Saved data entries
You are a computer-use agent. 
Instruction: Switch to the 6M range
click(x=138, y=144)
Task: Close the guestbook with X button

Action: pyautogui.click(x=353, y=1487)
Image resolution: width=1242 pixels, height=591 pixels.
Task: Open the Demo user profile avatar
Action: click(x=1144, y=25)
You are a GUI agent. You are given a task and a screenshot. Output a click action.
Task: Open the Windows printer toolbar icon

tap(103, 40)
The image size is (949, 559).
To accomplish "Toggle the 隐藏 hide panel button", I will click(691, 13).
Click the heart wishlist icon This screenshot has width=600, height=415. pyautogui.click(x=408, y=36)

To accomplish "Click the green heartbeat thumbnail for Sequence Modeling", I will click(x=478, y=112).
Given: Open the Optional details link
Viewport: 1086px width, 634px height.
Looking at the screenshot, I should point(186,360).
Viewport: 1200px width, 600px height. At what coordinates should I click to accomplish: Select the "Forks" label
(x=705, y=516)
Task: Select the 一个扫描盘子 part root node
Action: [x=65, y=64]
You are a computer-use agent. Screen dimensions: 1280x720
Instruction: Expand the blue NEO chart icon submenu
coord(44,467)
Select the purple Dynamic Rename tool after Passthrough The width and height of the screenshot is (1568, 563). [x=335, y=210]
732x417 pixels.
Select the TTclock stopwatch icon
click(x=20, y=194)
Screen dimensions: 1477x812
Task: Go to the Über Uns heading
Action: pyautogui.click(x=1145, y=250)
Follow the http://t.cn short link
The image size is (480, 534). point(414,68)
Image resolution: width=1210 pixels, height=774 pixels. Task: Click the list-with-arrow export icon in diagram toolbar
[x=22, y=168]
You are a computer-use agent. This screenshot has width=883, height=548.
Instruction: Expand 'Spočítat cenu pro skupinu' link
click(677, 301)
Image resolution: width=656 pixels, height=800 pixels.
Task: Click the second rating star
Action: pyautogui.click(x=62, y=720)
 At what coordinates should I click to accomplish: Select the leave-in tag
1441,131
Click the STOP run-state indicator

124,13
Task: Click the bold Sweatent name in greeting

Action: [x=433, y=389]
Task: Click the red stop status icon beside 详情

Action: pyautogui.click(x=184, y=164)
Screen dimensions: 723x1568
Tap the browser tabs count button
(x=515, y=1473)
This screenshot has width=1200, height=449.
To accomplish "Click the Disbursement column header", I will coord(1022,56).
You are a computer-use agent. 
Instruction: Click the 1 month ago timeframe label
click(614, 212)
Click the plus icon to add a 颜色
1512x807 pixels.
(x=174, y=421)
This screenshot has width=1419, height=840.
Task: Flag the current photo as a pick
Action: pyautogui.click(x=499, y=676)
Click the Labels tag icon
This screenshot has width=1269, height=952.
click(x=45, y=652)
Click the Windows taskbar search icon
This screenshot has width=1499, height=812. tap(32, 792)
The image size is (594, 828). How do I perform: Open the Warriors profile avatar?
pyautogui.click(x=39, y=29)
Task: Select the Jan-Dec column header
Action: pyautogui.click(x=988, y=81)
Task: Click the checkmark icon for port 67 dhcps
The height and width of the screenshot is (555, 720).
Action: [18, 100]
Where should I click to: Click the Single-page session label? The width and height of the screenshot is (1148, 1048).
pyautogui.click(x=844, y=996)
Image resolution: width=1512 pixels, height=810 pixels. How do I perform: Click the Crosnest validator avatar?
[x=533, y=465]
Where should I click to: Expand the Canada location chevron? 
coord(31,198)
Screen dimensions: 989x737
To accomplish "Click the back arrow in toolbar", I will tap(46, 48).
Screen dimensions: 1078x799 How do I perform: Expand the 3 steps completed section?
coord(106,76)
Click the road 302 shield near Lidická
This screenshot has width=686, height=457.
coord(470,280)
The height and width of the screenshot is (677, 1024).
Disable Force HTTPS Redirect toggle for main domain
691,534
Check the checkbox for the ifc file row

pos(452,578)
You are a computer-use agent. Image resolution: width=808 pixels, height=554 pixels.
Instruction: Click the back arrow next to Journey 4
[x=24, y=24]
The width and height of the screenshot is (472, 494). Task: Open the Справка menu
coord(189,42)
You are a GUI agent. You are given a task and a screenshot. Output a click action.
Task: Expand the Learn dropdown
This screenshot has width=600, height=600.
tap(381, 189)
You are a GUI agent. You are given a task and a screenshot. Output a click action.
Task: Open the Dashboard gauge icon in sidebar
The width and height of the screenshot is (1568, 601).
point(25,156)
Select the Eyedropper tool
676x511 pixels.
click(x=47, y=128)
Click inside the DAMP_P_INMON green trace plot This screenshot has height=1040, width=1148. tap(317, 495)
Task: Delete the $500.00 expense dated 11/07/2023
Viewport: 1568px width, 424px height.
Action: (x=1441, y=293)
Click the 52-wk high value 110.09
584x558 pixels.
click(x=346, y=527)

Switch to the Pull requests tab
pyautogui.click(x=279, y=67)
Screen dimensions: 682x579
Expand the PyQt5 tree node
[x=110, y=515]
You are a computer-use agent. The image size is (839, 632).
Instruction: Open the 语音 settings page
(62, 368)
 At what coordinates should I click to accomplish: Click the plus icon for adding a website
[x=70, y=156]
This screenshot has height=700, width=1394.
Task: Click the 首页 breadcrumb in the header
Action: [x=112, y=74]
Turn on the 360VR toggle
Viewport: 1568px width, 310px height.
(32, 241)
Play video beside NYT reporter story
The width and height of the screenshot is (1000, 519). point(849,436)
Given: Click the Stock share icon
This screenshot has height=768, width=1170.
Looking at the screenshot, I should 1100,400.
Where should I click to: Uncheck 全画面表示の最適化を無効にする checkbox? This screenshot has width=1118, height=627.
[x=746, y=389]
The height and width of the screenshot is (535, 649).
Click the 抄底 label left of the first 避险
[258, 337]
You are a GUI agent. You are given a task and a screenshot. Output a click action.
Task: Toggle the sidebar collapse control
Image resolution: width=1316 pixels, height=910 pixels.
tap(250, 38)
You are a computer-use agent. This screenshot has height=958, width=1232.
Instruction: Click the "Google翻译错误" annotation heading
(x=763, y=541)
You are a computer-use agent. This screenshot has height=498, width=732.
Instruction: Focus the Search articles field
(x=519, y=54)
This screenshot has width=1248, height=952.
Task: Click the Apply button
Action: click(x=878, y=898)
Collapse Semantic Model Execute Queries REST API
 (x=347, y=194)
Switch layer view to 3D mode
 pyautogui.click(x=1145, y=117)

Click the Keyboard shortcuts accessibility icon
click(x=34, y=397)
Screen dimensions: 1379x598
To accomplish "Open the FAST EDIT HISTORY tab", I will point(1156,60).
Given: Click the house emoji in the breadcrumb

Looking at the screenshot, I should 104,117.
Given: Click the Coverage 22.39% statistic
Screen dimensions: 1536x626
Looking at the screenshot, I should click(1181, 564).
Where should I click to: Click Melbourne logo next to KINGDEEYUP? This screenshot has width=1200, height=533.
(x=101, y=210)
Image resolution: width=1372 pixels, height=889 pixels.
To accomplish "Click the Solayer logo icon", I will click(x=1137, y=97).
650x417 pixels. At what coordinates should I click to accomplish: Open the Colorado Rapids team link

# Task item:
Transcribe the full set of records precisely.

# Solution for this task:
You are a computer-use agent. 
Instruction: Switch to the 6M range
click(x=138, y=144)
Task: Close the guestbook with X button

Action: pyautogui.click(x=353, y=1487)
Image resolution: width=1242 pixels, height=591 pixels.
Task: Open the Demo user profile avatar
Action: click(x=1144, y=25)
You are a GUI agent. You are given a task and a screenshot. Output a click action.
Task: Open the Windows printer toolbar icon

tap(103, 40)
The image size is (949, 559).
To accomplish "Toggle the 隐藏 hide panel button", I will click(691, 13).
Click the heart wishlist icon This screenshot has width=600, height=415. pyautogui.click(x=408, y=36)

To accomplish "Click the green heartbeat thumbnail for Sequence Modeling", I will click(x=478, y=112).
Given: Open the Optional details link
Viewport: 1086px width, 634px height.
Looking at the screenshot, I should point(186,360).
Viewport: 1200px width, 600px height. At what coordinates should I click to accomplish: Select the "Forks" label
(x=705, y=516)
Task: Select the 一个扫描盘子 part root node
Action: [x=65, y=64]
You are a computer-use agent. Screen dimensions: 1280x720
Instruction: Expand the blue NEO chart icon submenu
coord(44,467)
Select the purple Dynamic Rename tool after Passthrough The width and height of the screenshot is (1568, 563). [x=335, y=210]
732x417 pixels.
Select the TTclock stopwatch icon
click(x=20, y=194)
Screen dimensions: 1477x812
Task: Go to the Über Uns heading
Action: pyautogui.click(x=1145, y=250)
Follow the http://t.cn short link
The image size is (480, 534). point(414,68)
Image resolution: width=1210 pixels, height=774 pixels. Task: Click the list-with-arrow export icon in diagram toolbar
[x=22, y=168]
You are a computer-use agent. This screenshot has width=883, height=548.
Instruction: Expand 'Spočítat cenu pro skupinu' link
click(677, 301)
Image resolution: width=656 pixels, height=800 pixels.
Task: Click the second rating star
Action: pyautogui.click(x=62, y=720)
 At what coordinates should I click to accomplish: Select the leave-in tag
1441,131
Click the STOP run-state indicator

124,13
Task: Click the bold Sweatent name in greeting

Action: [x=433, y=389]
Task: Click the red stop status icon beside 详情

Action: pyautogui.click(x=184, y=164)
Screen dimensions: 723x1568
Tap the browser tabs count button
(x=515, y=1473)
This screenshot has width=1200, height=449.
To accomplish "Click the Disbursement column header", I will coord(1022,56).
You are a computer-use agent. 
Instruction: Click the 1 month ago timeframe label
click(614, 212)
Click the plus icon to add a 颜色
1512x807 pixels.
(x=174, y=421)
This screenshot has width=1419, height=840.
Task: Flag the current photo as a pick
Action: pyautogui.click(x=499, y=676)
Click the Labels tag icon
This screenshot has width=1269, height=952.
click(x=45, y=652)
Click the Windows taskbar search icon
This screenshot has width=1499, height=812. tap(32, 792)
The image size is (594, 828). How do I perform: Open the Warriors profile avatar?
pyautogui.click(x=39, y=29)
Task: Select the Jan-Dec column header
Action: pyautogui.click(x=988, y=81)
Task: Click the checkmark icon for port 67 dhcps
The height and width of the screenshot is (555, 720).
Action: [18, 100]
Where should I click to: Click the Single-page session label? The width and height of the screenshot is (1148, 1048).
pyautogui.click(x=844, y=996)
Image resolution: width=1512 pixels, height=810 pixels. How do I perform: Click the Crosnest validator avatar?
[x=533, y=465]
Where should I click to: Expand the Canada location chevron? 
coord(31,198)
Screen dimensions: 989x737
To accomplish "Click the back arrow in toolbar", I will tap(46, 48).
Screen dimensions: 1078x799 How do I perform: Expand the 3 steps completed section?
coord(106,76)
Click the road 302 shield near Lidická
This screenshot has width=686, height=457.
coord(470,280)
The height and width of the screenshot is (677, 1024).
Disable Force HTTPS Redirect toggle for main domain
691,534
Check the checkbox for the ifc file row

pos(452,578)
You are a computer-use agent. Image resolution: width=808 pixels, height=554 pixels.
Instruction: Click the back arrow next to Journey 4
[x=24, y=24]
The width and height of the screenshot is (472, 494). Task: Open the Справка menu
coord(189,42)
You are a GUI agent. You are given a task and a screenshot. Output a click action.
Task: Expand the Learn dropdown
This screenshot has width=600, height=600.
tap(381, 189)
You are a GUI agent. You are given a task and a screenshot. Output a click action.
Task: Open the Dashboard gauge icon in sidebar
The width and height of the screenshot is (1568, 601).
point(25,156)
Select the Eyedropper tool
676x511 pixels.
click(x=47, y=128)
Click inside the DAMP_P_INMON green trace plot This screenshot has height=1040, width=1148. tap(317, 495)
Task: Delete the $500.00 expense dated 11/07/2023
Viewport: 1568px width, 424px height.
Action: (x=1441, y=293)
Click the 52-wk high value 110.09
584x558 pixels.
click(x=346, y=527)

Switch to the Pull requests tab
pyautogui.click(x=279, y=67)
Screen dimensions: 682x579
Expand the PyQt5 tree node
[x=110, y=515]
You are a computer-use agent. The image size is (839, 632).
Instruction: Open the 语音 settings page
(62, 368)
 At what coordinates should I click to accomplish: Click the plus icon for adding a website
[x=70, y=156]
This screenshot has height=700, width=1394.
Task: Click the 首页 breadcrumb in the header
Action: [x=112, y=74]
Turn on the 360VR toggle
Viewport: 1568px width, 310px height.
(32, 241)
Play video beside NYT reporter story
The width and height of the screenshot is (1000, 519). point(849,436)
Given: Click the Stock share icon
This screenshot has height=768, width=1170.
Looking at the screenshot, I should 1100,400.
Where should I click to: Uncheck 全画面表示の最適化を無効にする checkbox? This screenshot has width=1118, height=627.
[x=746, y=389]
The height and width of the screenshot is (535, 649).
Click the 抄底 label left of the first 避险
[258, 337]
You are a GUI agent. You are given a task and a screenshot. Output a click action.
Task: Toggle the sidebar collapse control
Image resolution: width=1316 pixels, height=910 pixels.
tap(250, 38)
You are a computer-use agent. This screenshot has height=958, width=1232.
Instruction: Click the "Google翻译错误" annotation heading
(x=763, y=541)
You are a computer-use agent. This screenshot has height=498, width=732.
Instruction: Focus the Search articles field
(x=519, y=54)
This screenshot has width=1248, height=952.
Task: Click the Apply button
Action: click(x=878, y=898)
Collapse Semantic Model Execute Queries REST API
 (x=347, y=194)
Switch layer view to 3D mode
 pyautogui.click(x=1145, y=117)

Click the Keyboard shortcuts accessibility icon
click(x=34, y=397)
Screen dimensions: 1379x598
To accomplish "Open the FAST EDIT HISTORY tab", I will point(1156,60).
Given: Click the house emoji in the breadcrumb

Looking at the screenshot, I should 104,117.
Given: Click the Coverage 22.39% statistic
Screen dimensions: 1536x626
Looking at the screenshot, I should click(1181, 564).
Where should I click to: Click Melbourne logo next to KINGDEEYUP? This screenshot has width=1200, height=533.
(x=101, y=210)
Image resolution: width=1372 pixels, height=889 pixels.
To accomplish "Click the Solayer logo icon", I will click(x=1137, y=97).
650x417 pixels. At what coordinates should I click to accomplish: Open the Colorado Rapids team link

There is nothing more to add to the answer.